PROBLEM TO SOLVE
Look through the data below. Show each line where the string "Viewport" occurs.

DATA TO PROCESS
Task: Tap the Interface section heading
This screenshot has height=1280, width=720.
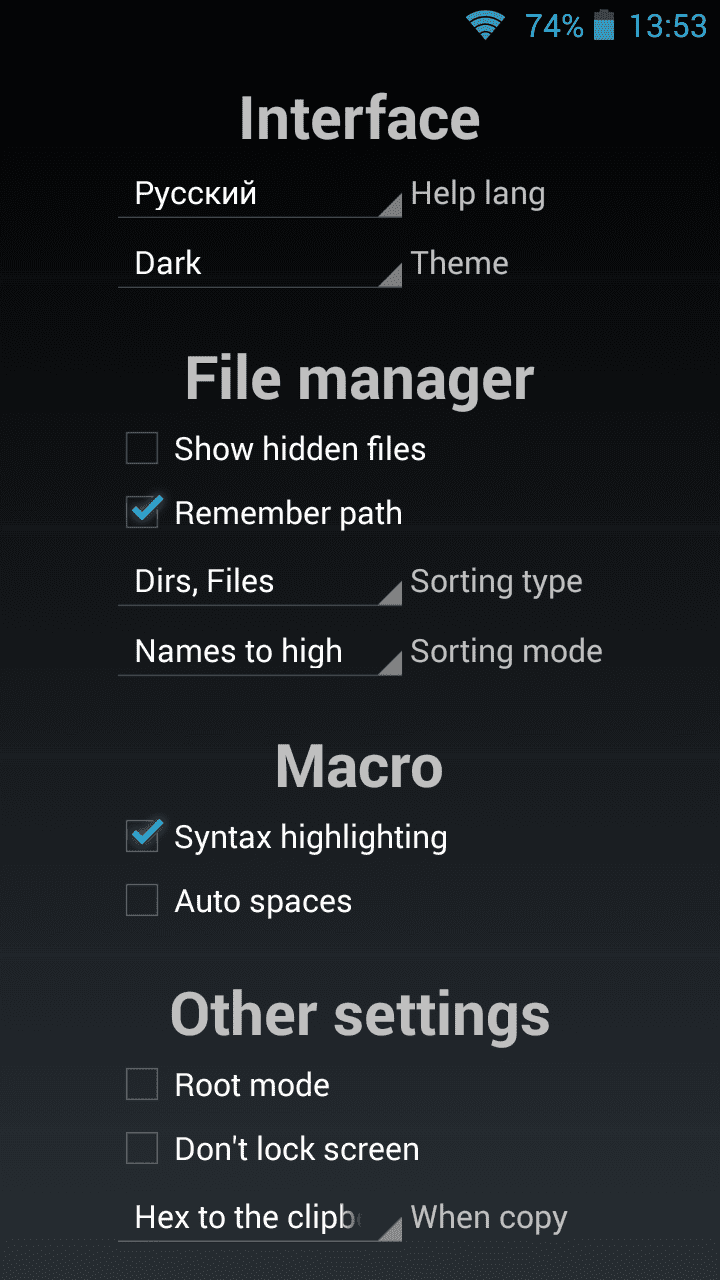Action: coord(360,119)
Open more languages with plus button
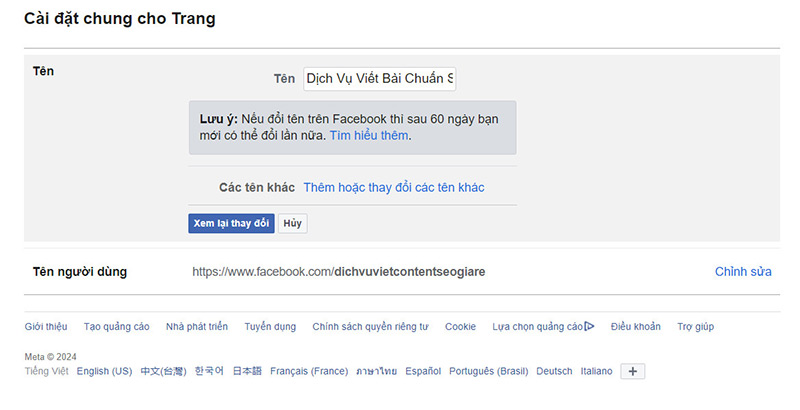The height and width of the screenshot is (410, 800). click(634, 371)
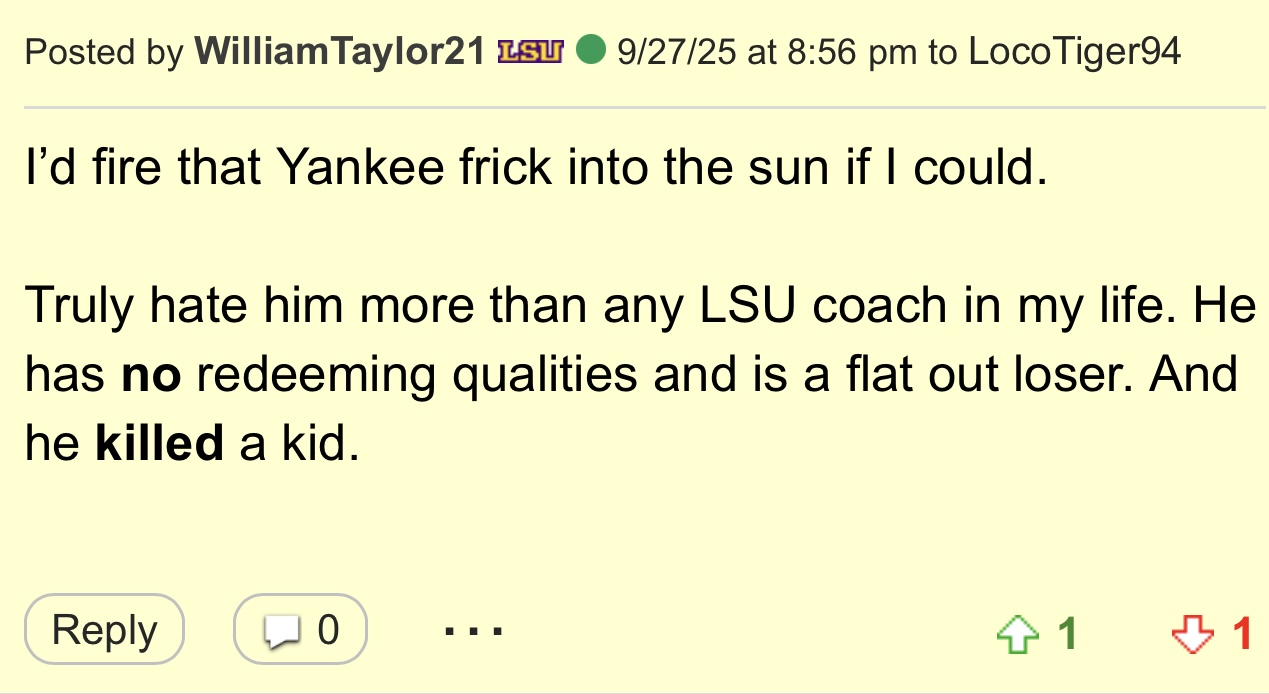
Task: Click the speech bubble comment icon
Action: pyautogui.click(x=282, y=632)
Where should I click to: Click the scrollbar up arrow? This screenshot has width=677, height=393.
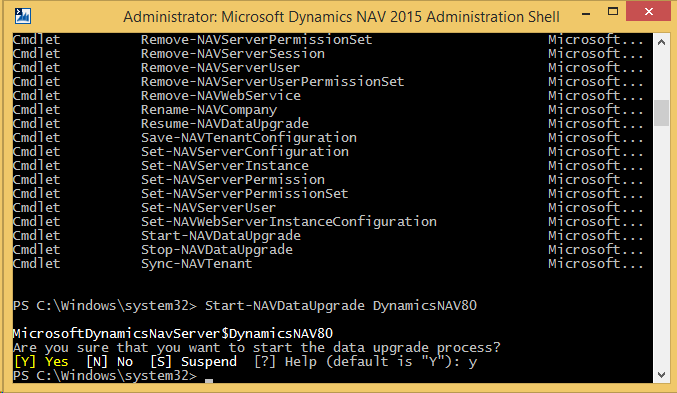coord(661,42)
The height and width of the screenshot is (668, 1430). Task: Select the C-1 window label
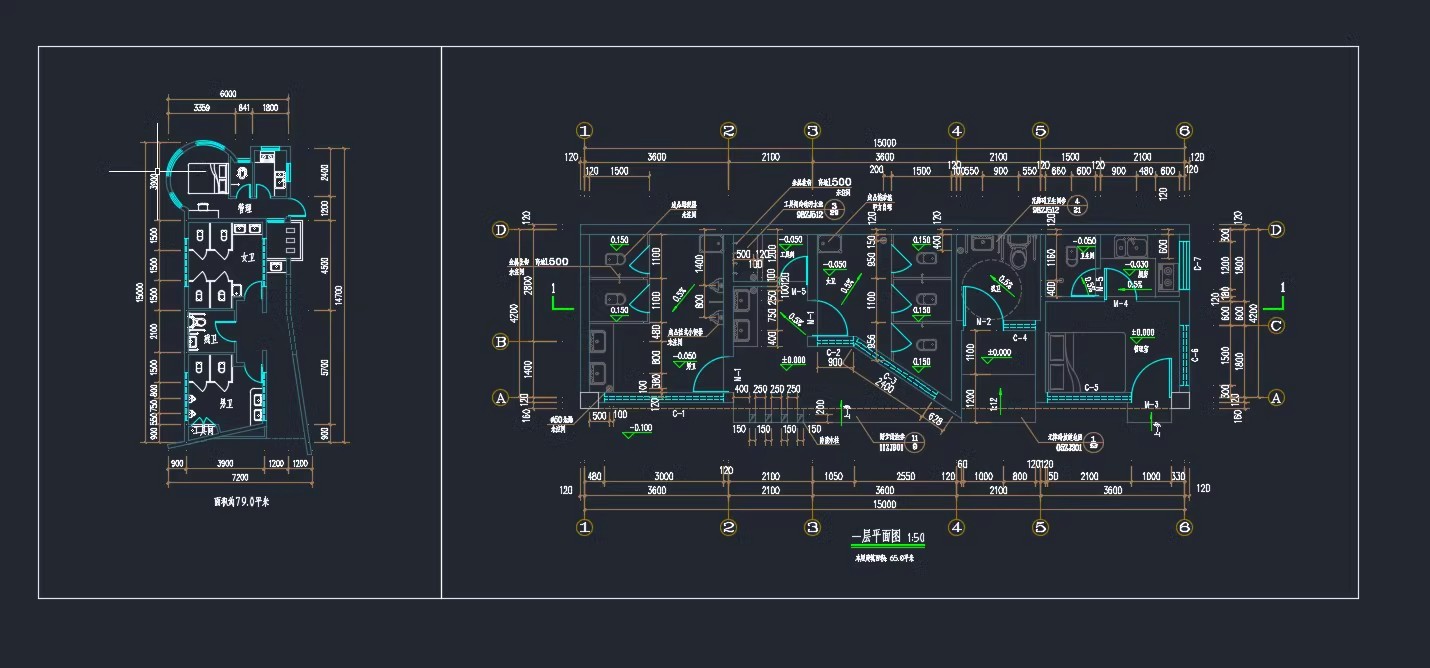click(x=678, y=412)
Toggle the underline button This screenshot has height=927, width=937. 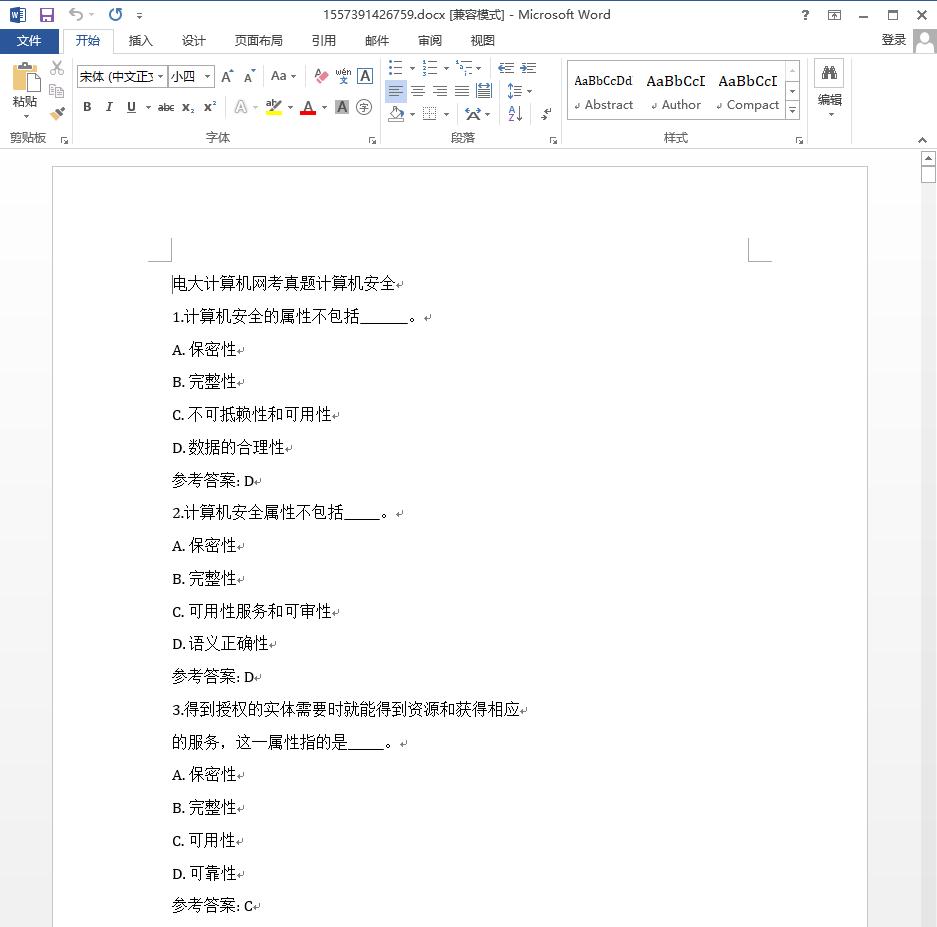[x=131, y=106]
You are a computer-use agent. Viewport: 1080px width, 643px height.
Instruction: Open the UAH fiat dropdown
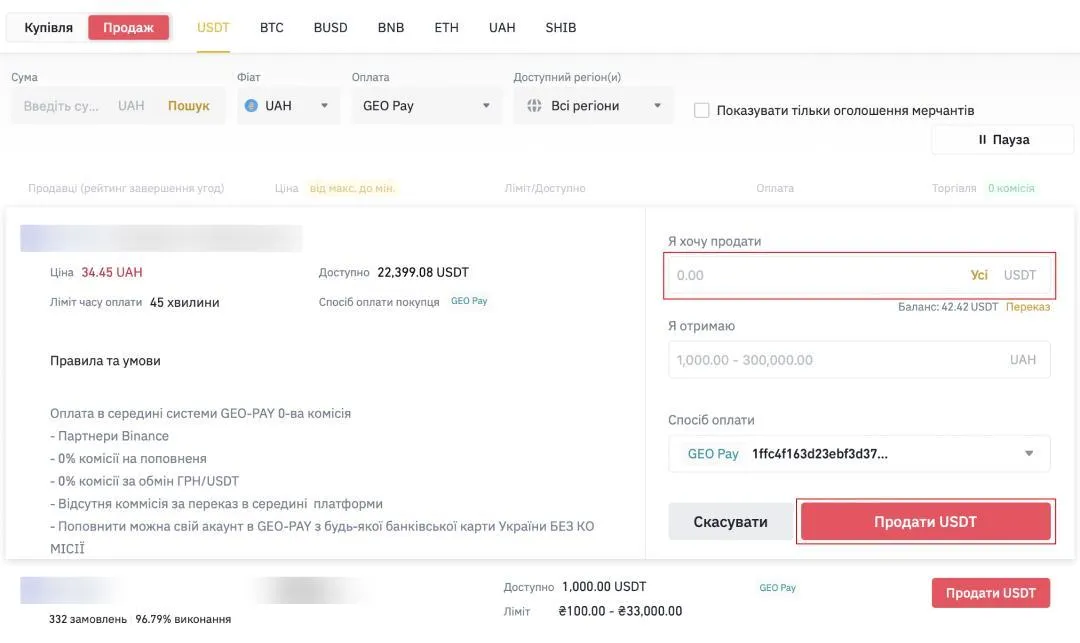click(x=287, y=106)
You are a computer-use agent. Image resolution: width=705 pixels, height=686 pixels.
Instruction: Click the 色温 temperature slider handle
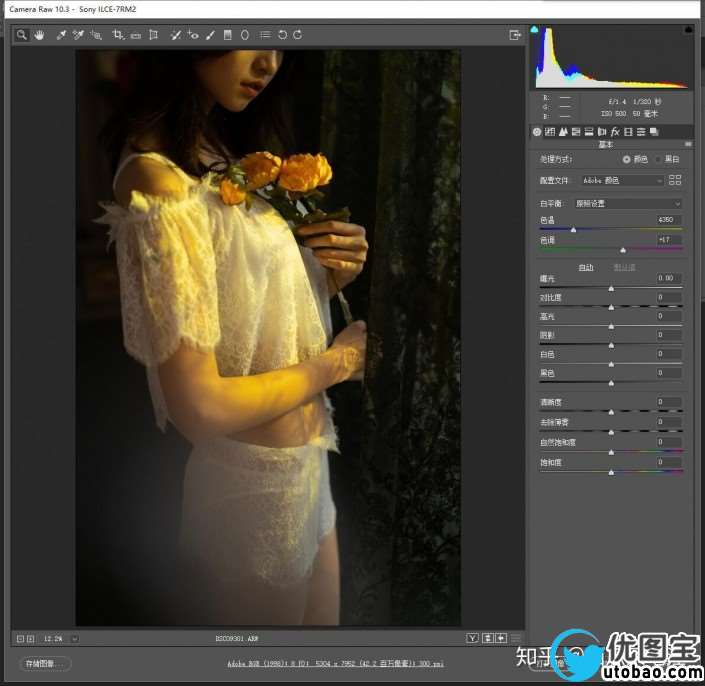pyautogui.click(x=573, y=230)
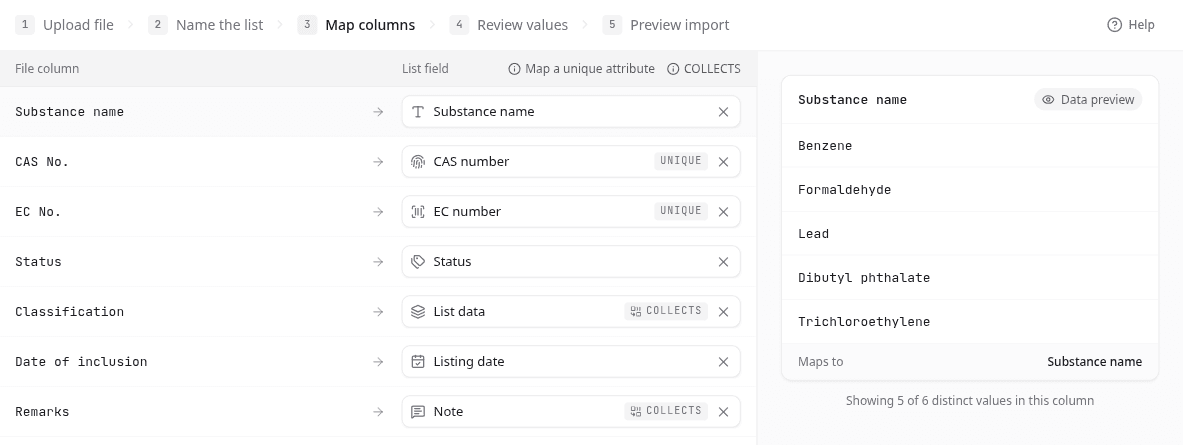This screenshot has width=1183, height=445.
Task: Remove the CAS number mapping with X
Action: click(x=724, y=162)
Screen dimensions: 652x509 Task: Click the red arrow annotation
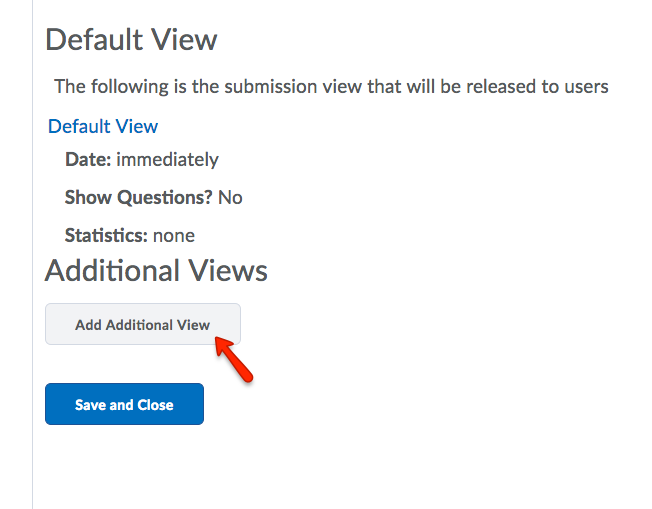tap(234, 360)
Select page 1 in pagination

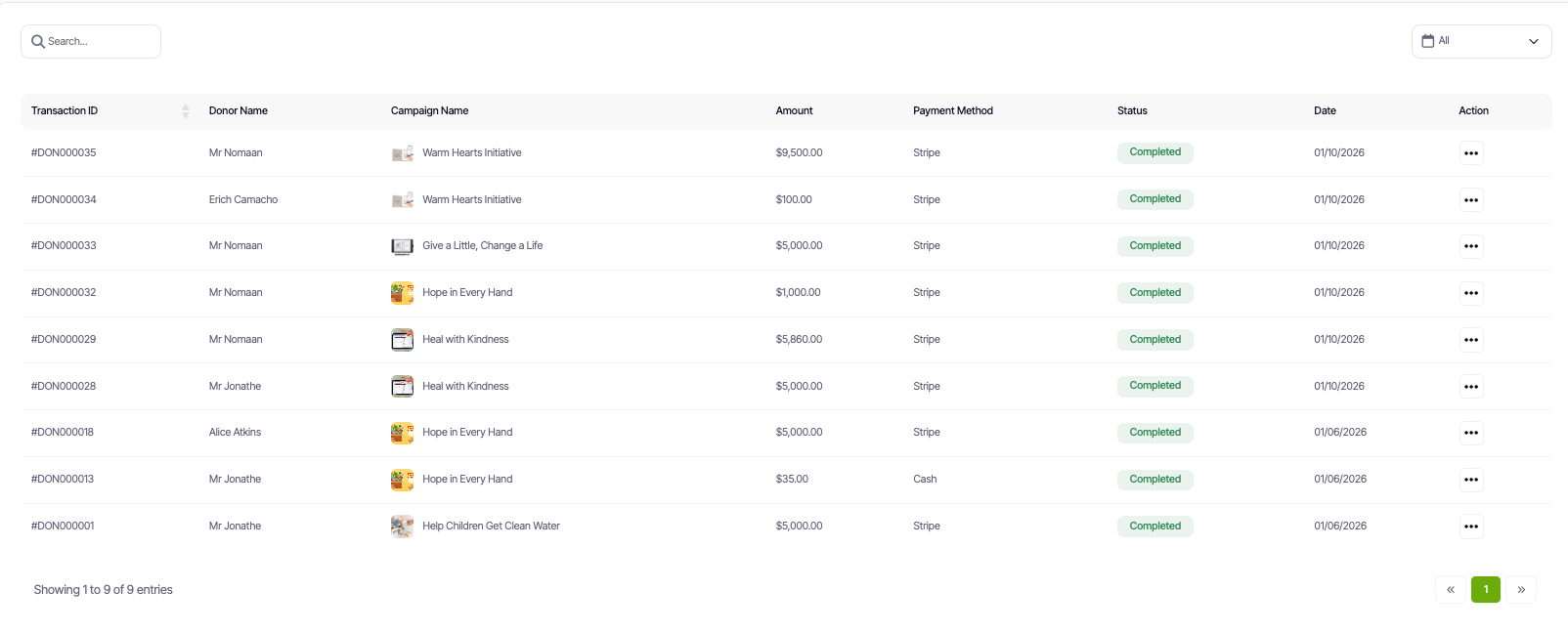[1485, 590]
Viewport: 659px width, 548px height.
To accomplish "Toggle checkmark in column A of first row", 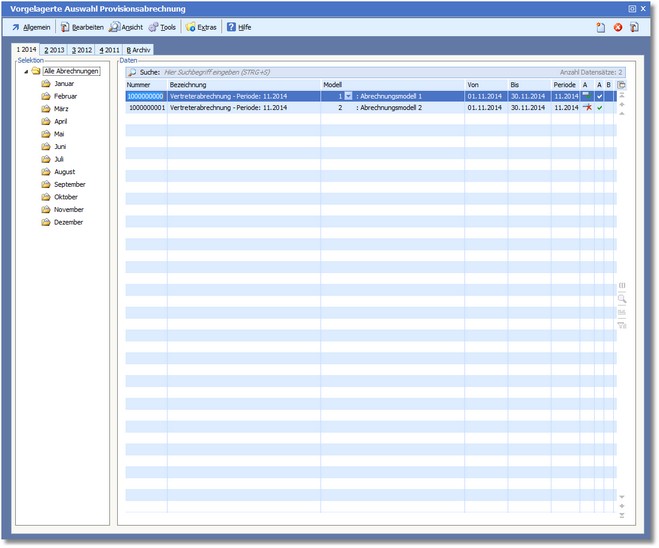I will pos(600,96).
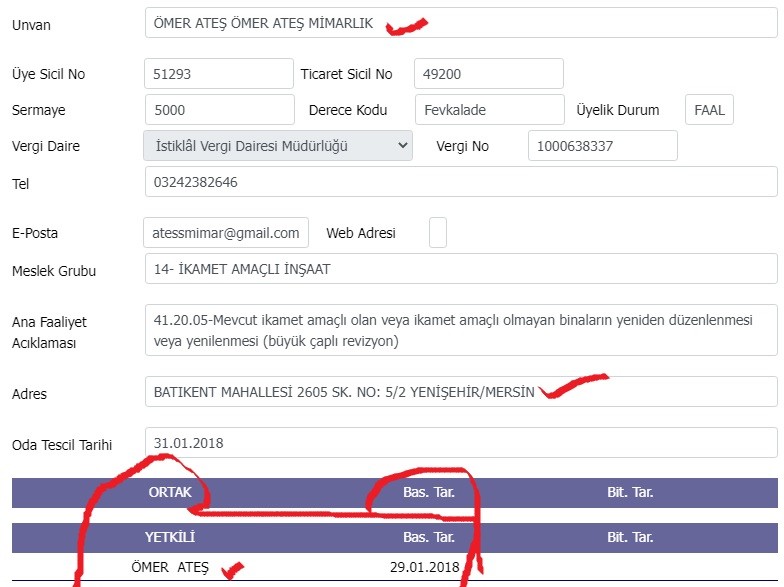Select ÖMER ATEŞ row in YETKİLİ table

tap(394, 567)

SOLUTION TO THIS PROBLEM
You are a computer-use agent. Viewport: 1080px width, 643px height.
Viewport: 659px width, 548px height.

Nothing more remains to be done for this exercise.